As per the Standard, there are two things you need to understand and differentiate:
C++ doesn't specify the order in which parameters are passed to a
function (as you said yourself, that is true!)
C++ doesn't specify the order in which the function arguments are evaluated [expr.call].
Now, please note, __cdecl
ensures only the first, not the second. Calling conventions decide only how the functions arguments will be passed, left-to-right
or right-to-left
; they can still be evaluated in ANY order!
Hope this clarifies your doubts regarding the calling conventions.
However, since these conventions are Microsoft compiler extension to C++, so your code is non-portable. In that case, you can see how MSVC++ compiler evaluates function arguments and be relax IF you don't want to run the same code on other platform!
func(++i, i, ++i);
Note that this particular code invokes undefined behavior, because i
is incremented more than once without any intervening any sequence point.

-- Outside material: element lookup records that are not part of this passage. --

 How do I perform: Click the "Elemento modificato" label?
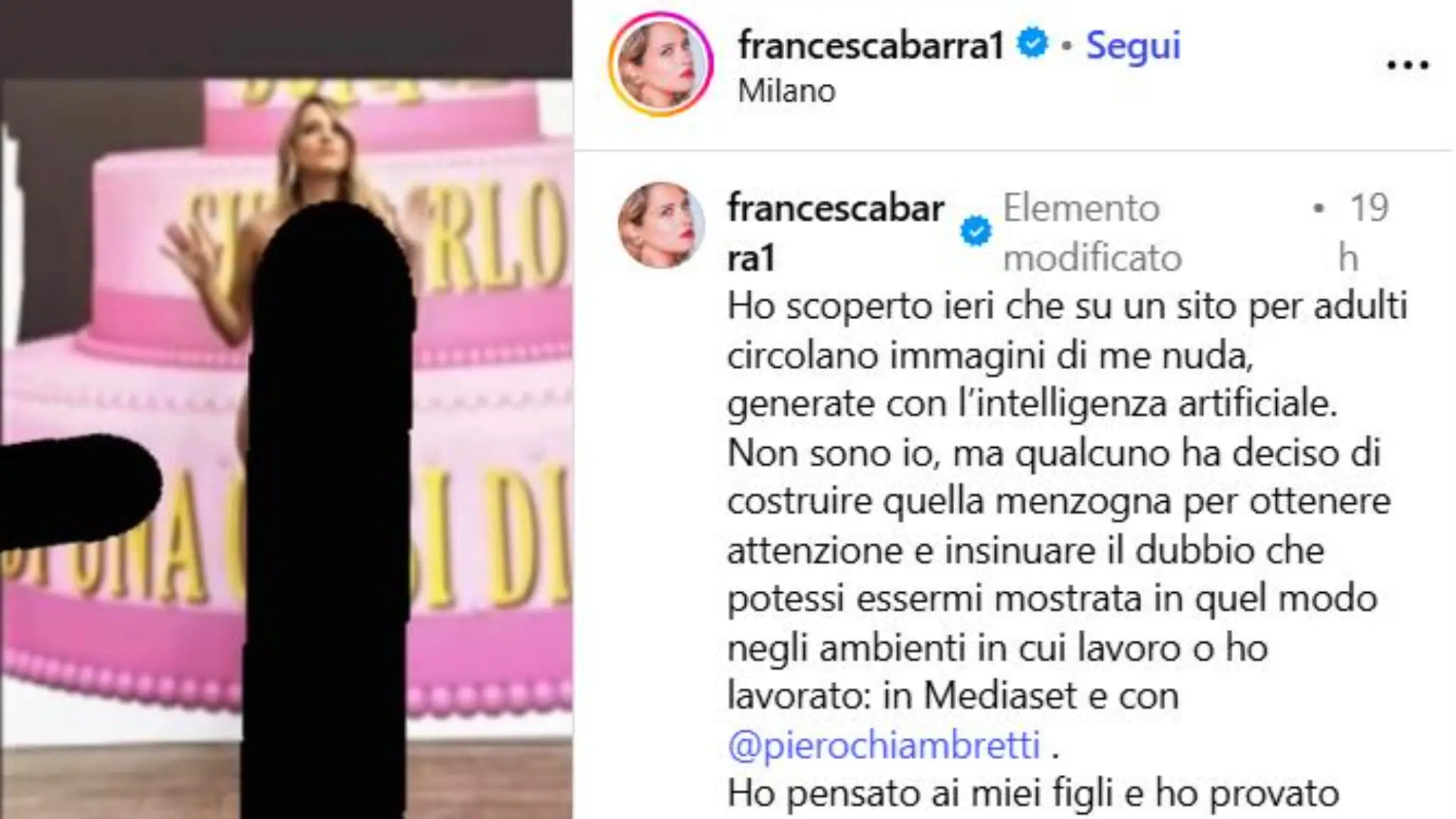tap(1092, 232)
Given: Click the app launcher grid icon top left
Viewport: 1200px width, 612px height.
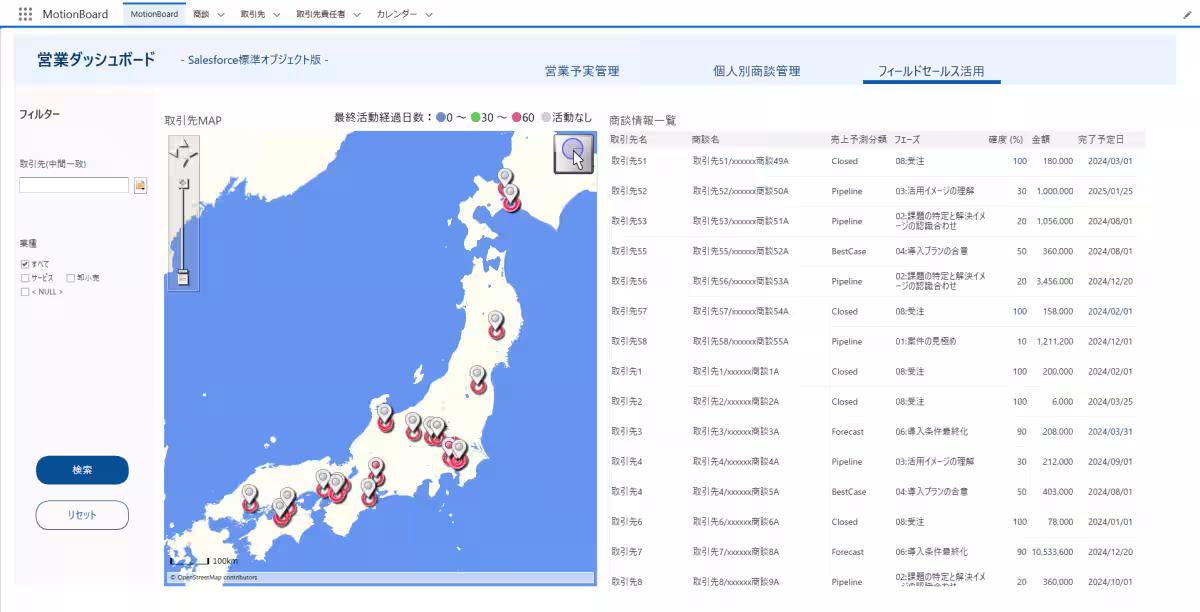Looking at the screenshot, I should pyautogui.click(x=23, y=14).
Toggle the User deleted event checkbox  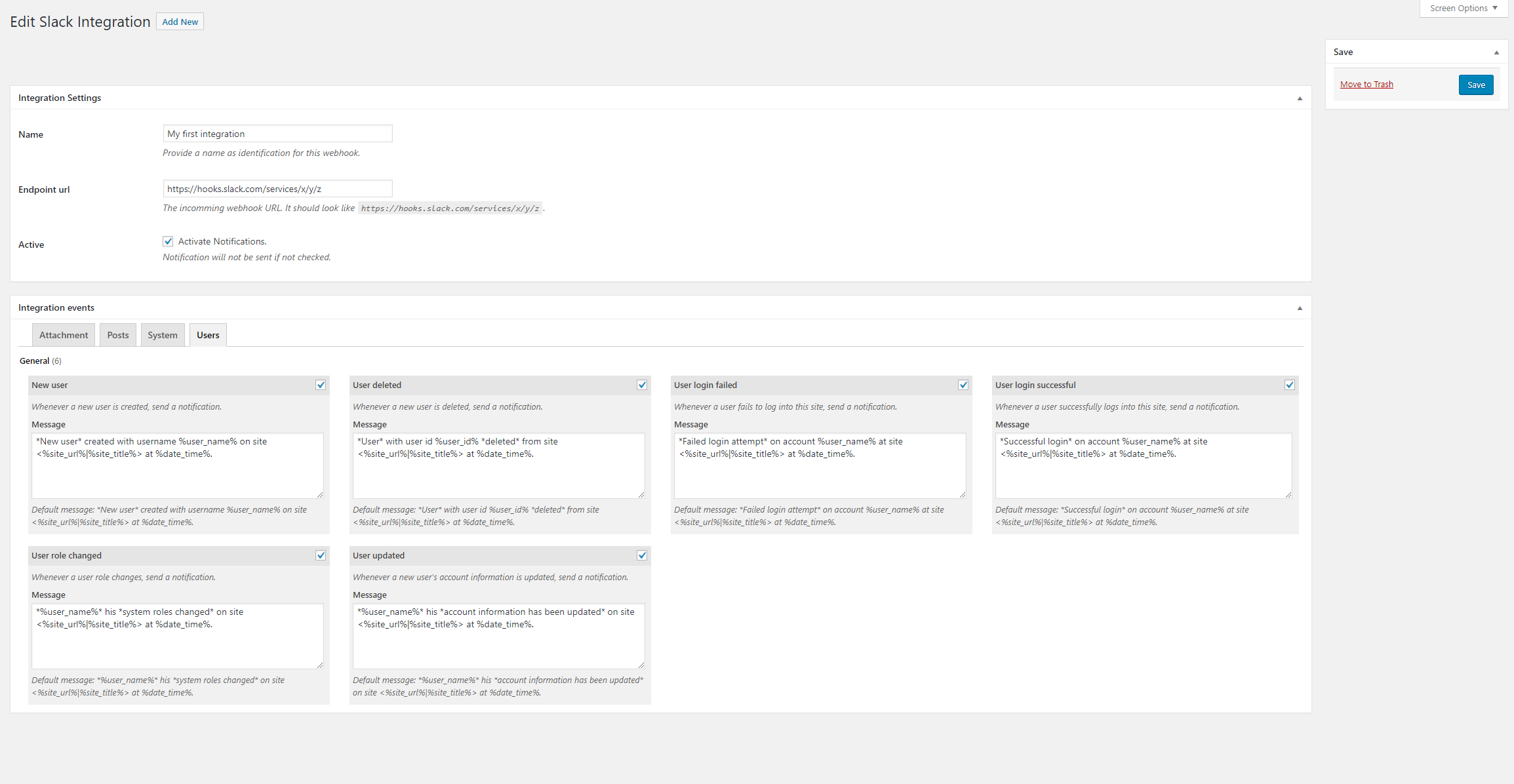pyautogui.click(x=642, y=385)
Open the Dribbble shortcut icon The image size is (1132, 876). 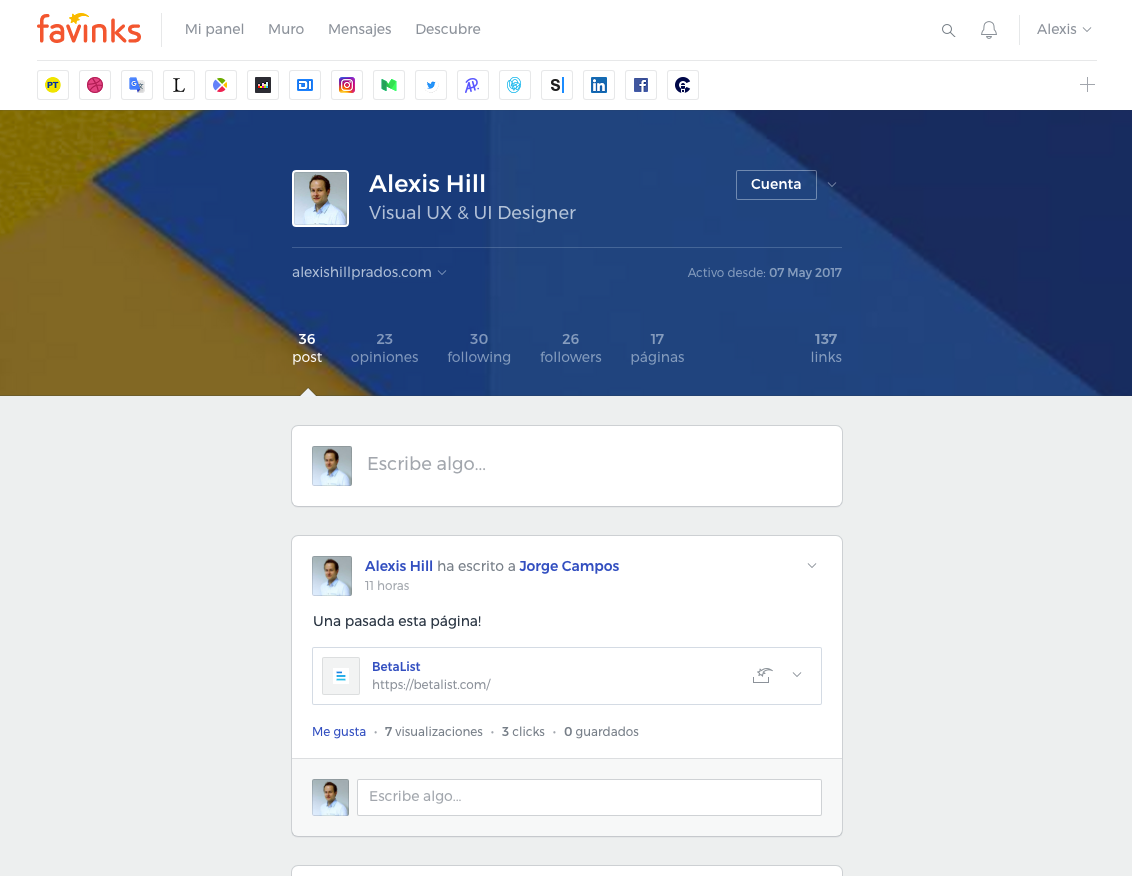[x=95, y=85]
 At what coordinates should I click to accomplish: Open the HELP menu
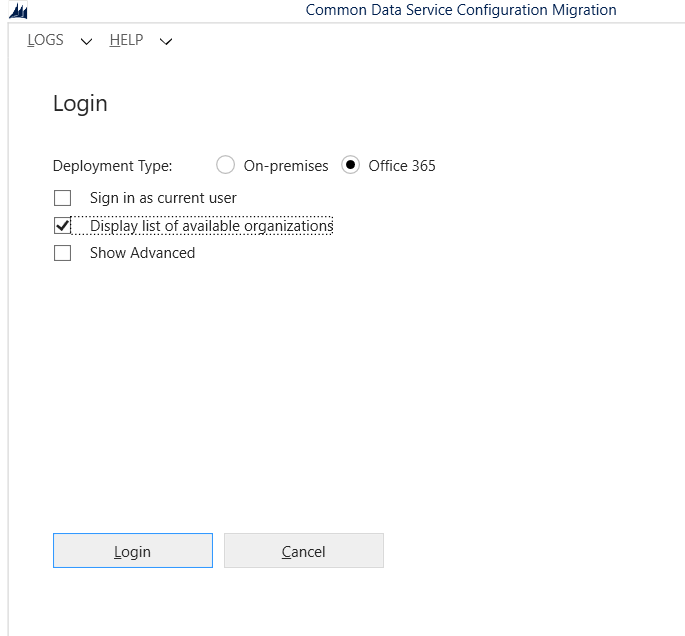126,40
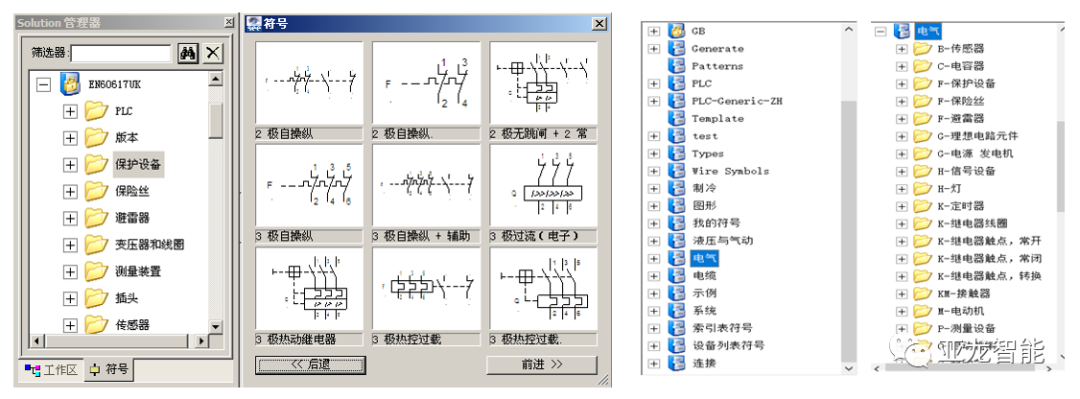Expand the PLC folder node

coord(70,111)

No, you cannot assume that.
An optimizing compiler will inline short functions. All that __stdcall
will garantee is that the __stdcall
version of function will be generated, but this does not mean that compiler cannot also inline it in the same time.
If you really want to be sure it's not inlined, you have to declare it in another compilation unit, alough linker optimizations could inline even in this case.
Also, the order of parameters on the stack have nothing to do with the order they are evaluated. For example, for a function call fn(a, b, c)
GCC usually won't do
push c
push b
push a
call fn
but rather
sub esp, 0xC
mov [esp+8], c
mov [esp+4], b
mov [esp], a
call fn
Note that in the second case it has no restrictions on the order.
It is possible for a particular C implementation to define what a compiler will do in certain cases which would, per the standard, be "undefined behavior". For example, setting an int variable to ~0U would constitute undefined behavior, but there's nothing in the C standard that wouldn't allow a compiler to evaluate the int as -1 (or -493, for that matter). Nor is there anything that would forbid a particular compiler vendor from stating that their particular compiler will in fact set the variable to -1. Since __cdecl isn't defined in the C standard, and is only applicable to certain compilers, the question of how its semantics are defined is up to those vendors; since the C standard lists it as undocumented behavior, it will only be documented to the extent particular vendors document it.
You are changing the same variable more than once between sequence points (function argument evaluation is one sequence point), which cause undefined behaviour regardless of calling convention.